We live in an exciting period where we are currently standing on the brink of the fourth industrial revolution. Its size, scale and complexity offer something that human kind has never experienced before.
The first industrial revolution was the advent of the steam engine allowing for the first time massive power to mechanise production. The second utilised electric power to allow Henry Ford to master the moving assembly line and ushered in the age of mass production. The third utilised electronics and information technology to automate production and can be measured from starting in the 1950s. Now a fourth industrial revolution is building on the third, the digital revolution.
Compared with the previous revolutions the fourth is occurring at a blistering pace. It is exponential in terms of time and scale compared to those preceding it and will change our lives in terms of breadth and depth that, at present, are difficult to comprehend.
The oil field has been part of these revolutions since the first successful oil well using a new technology known as a drilling derrick, was drilled by Drake and his investors in Pennsylvania in 1859. It has seen its own technology revolutions as part of the world-wide progress but as any insider knows it remains a very conservative industry in the uptake of any new idea or technology.
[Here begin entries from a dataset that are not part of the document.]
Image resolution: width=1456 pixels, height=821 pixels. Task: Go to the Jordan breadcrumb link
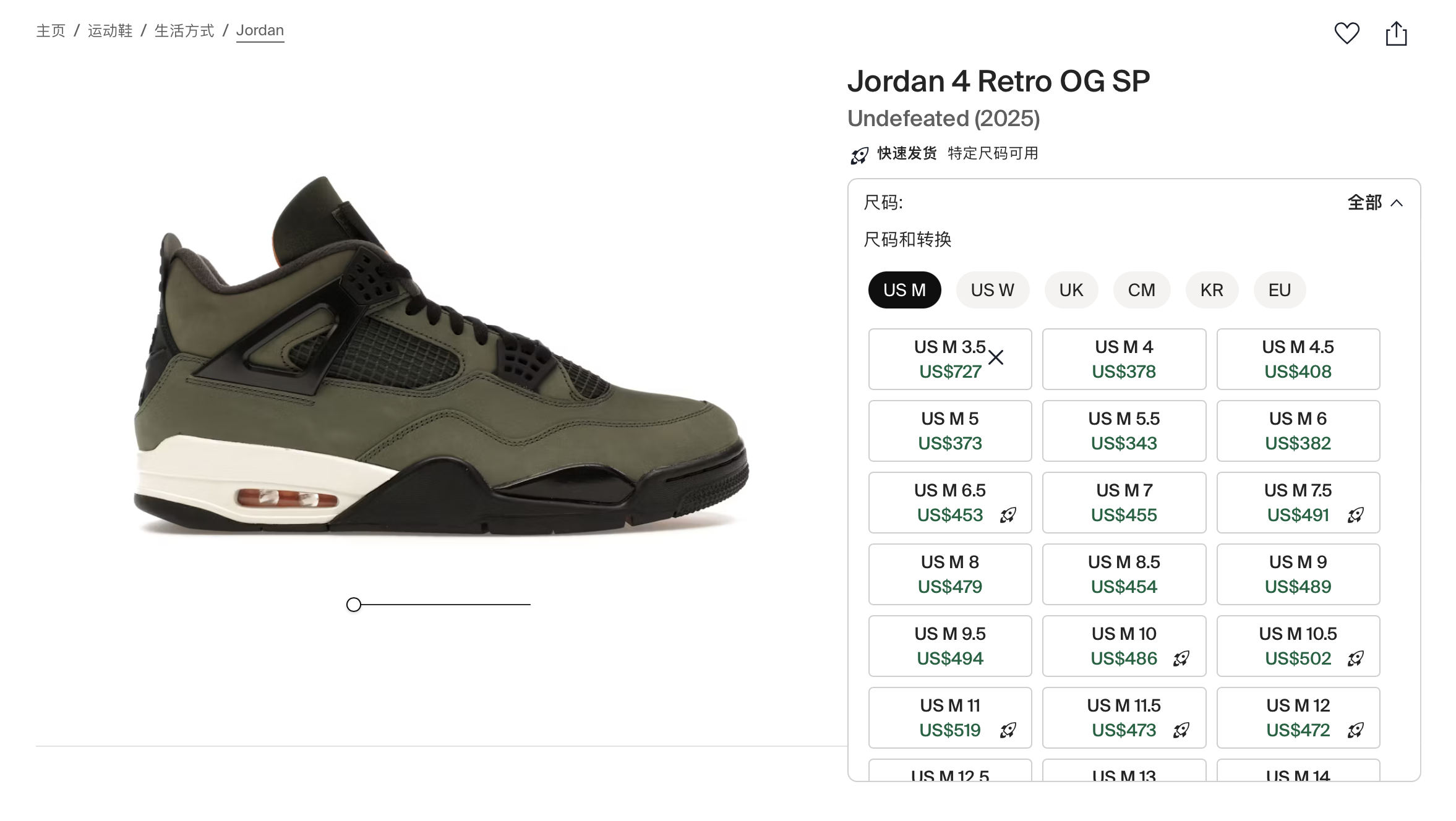point(260,31)
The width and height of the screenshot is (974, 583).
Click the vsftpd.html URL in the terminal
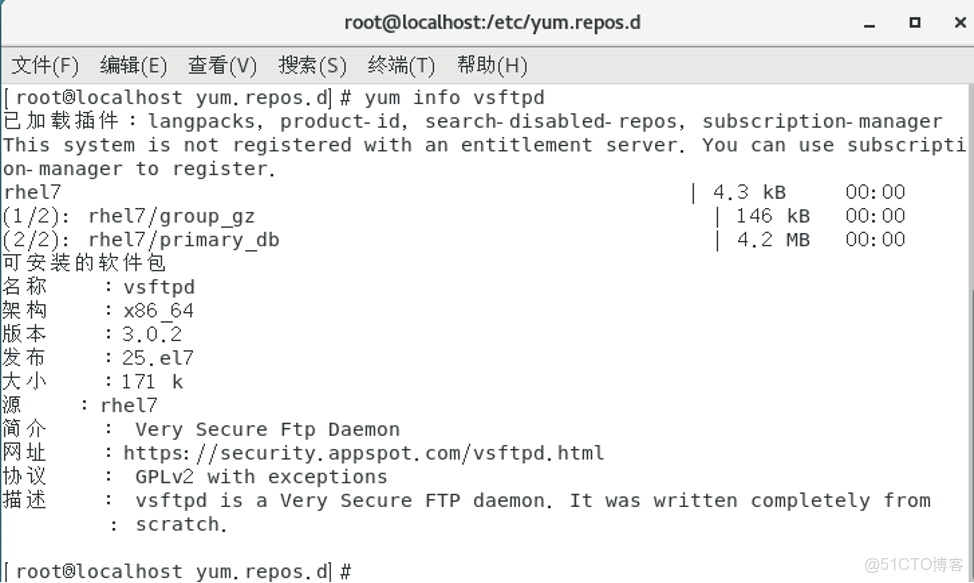click(x=362, y=452)
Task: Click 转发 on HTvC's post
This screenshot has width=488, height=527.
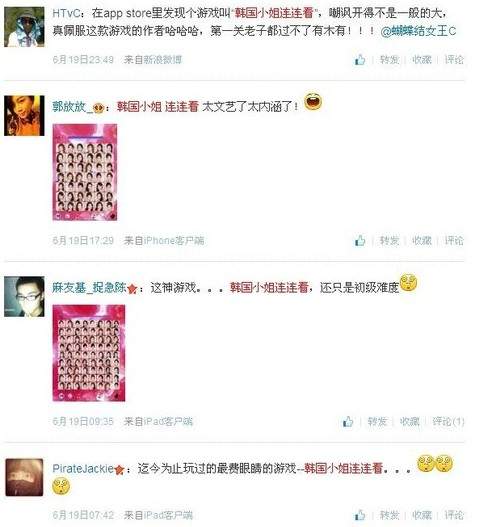Action: (x=389, y=60)
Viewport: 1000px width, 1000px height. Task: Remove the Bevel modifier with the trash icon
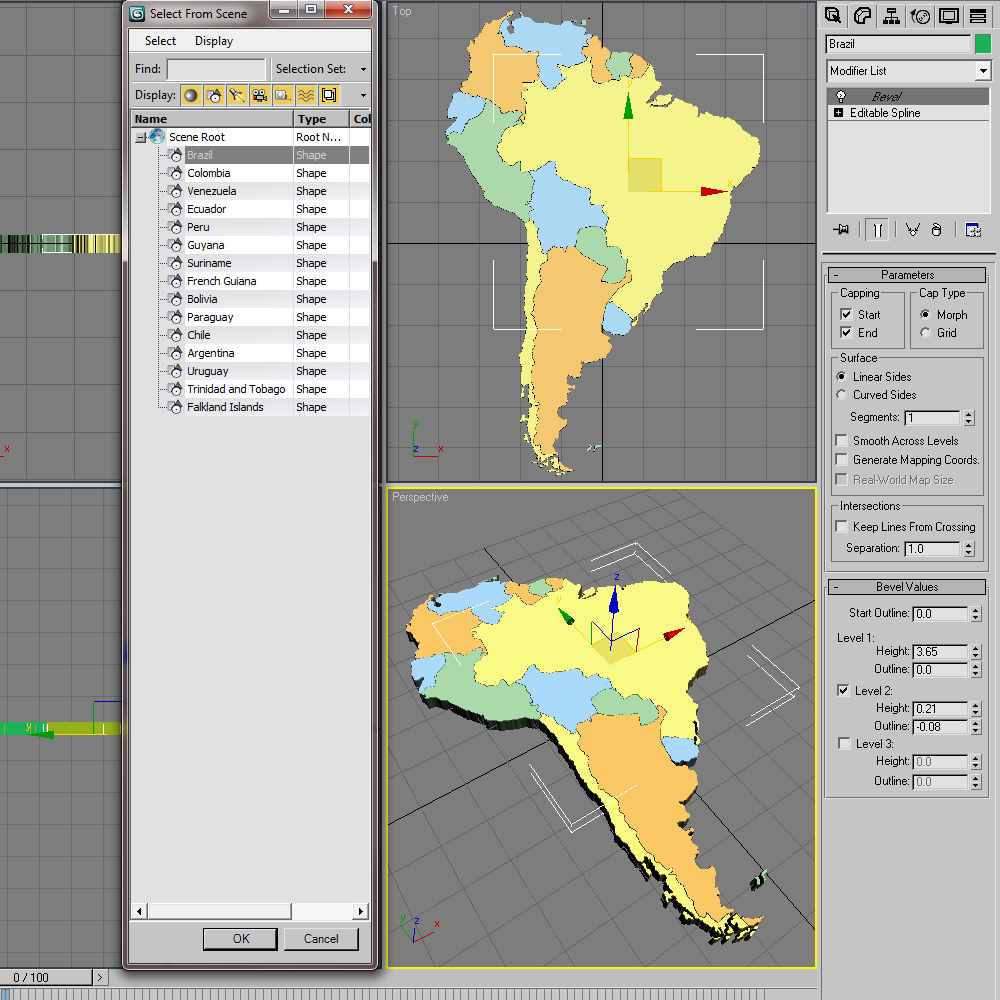tap(936, 229)
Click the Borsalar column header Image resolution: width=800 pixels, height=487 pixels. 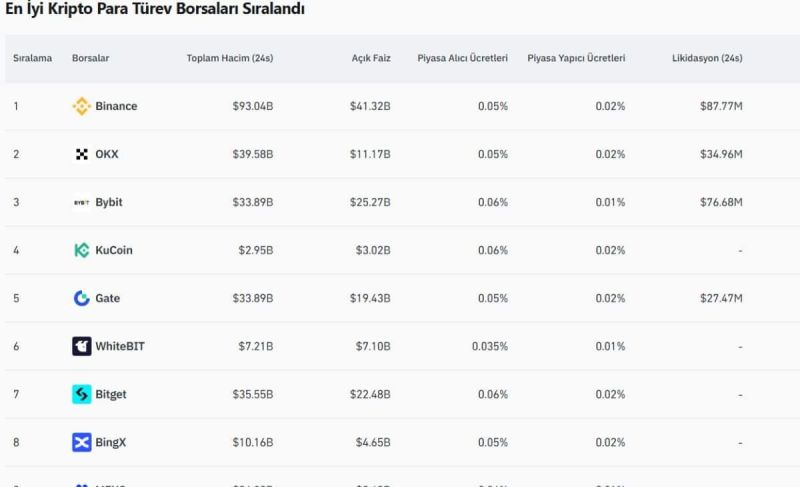[90, 58]
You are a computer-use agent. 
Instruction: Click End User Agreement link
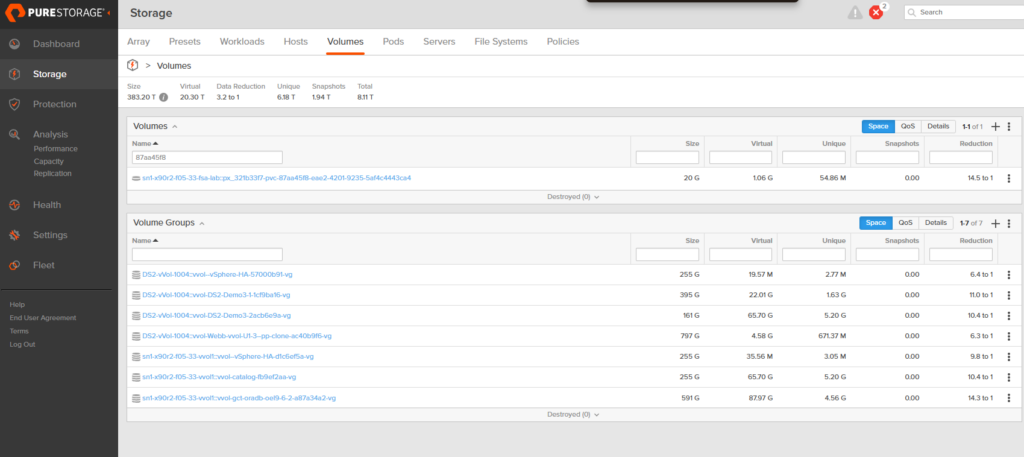tap(42, 318)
However, is our turn coming with the fourth revolution to overcome this for the benefit of the industry and consumer?
Right now, we have the technology to digitise our offshore worker, from body/helmet cams, Ex-rated tablets for digital inspections, blue tooth enabled sensors and inspection equipment etc. We have an enormous opportunity to harvest, manipulate and utilise real time digital data to optimise production, extend the life of our assets, reduce incidents and accidents offshore and reduce human intervention in the hazardous offshore environment.
We now have a 4G network in the North Sea, and along with fibre optic links we are now we are wired for this revolution. We now need to populate this IT infrastructure with robotic operators, automatic drone inspections, and autonomous underwater vehicles. This hardware exists but we need to overcome our conservatism to reap the benefits.
We can today equip an offshore operator with an Ex rated tablet, along with an electronic work pack for him/her to execute their daily routines digitally, relaying their activity/data/reports to the office in real time. But today we still send people with a pen, paper and standalone camera to perform these tasks manually, submitting native files after a potential 3 week trip offshore to be eventually uploaded and made useful in a client operating system. A wholly inefficient process to what could be done real time digitally.
It is essential as an industry that we grasp the digital potential before us and embrace it to maintain our sustainability in the global market, as an investible hydrocarbon basin that has longevity. Otherwise we face the risk of a spike in operating costs and a flight of capital from our market from which it will never recover.
With the advent of champions such as the OGTC, we have the ability now to break down the conservatism that exists in our organisations and harness this digital potential for the benefit of all: the whole supply chain – from operator, service contractor and consumer. I predict that the oil industry will be swept up in the fourth revolution and proper digital transformation will be evident in our basin in 2018.
Richard Bell is the managing director of Apollo Technical Software.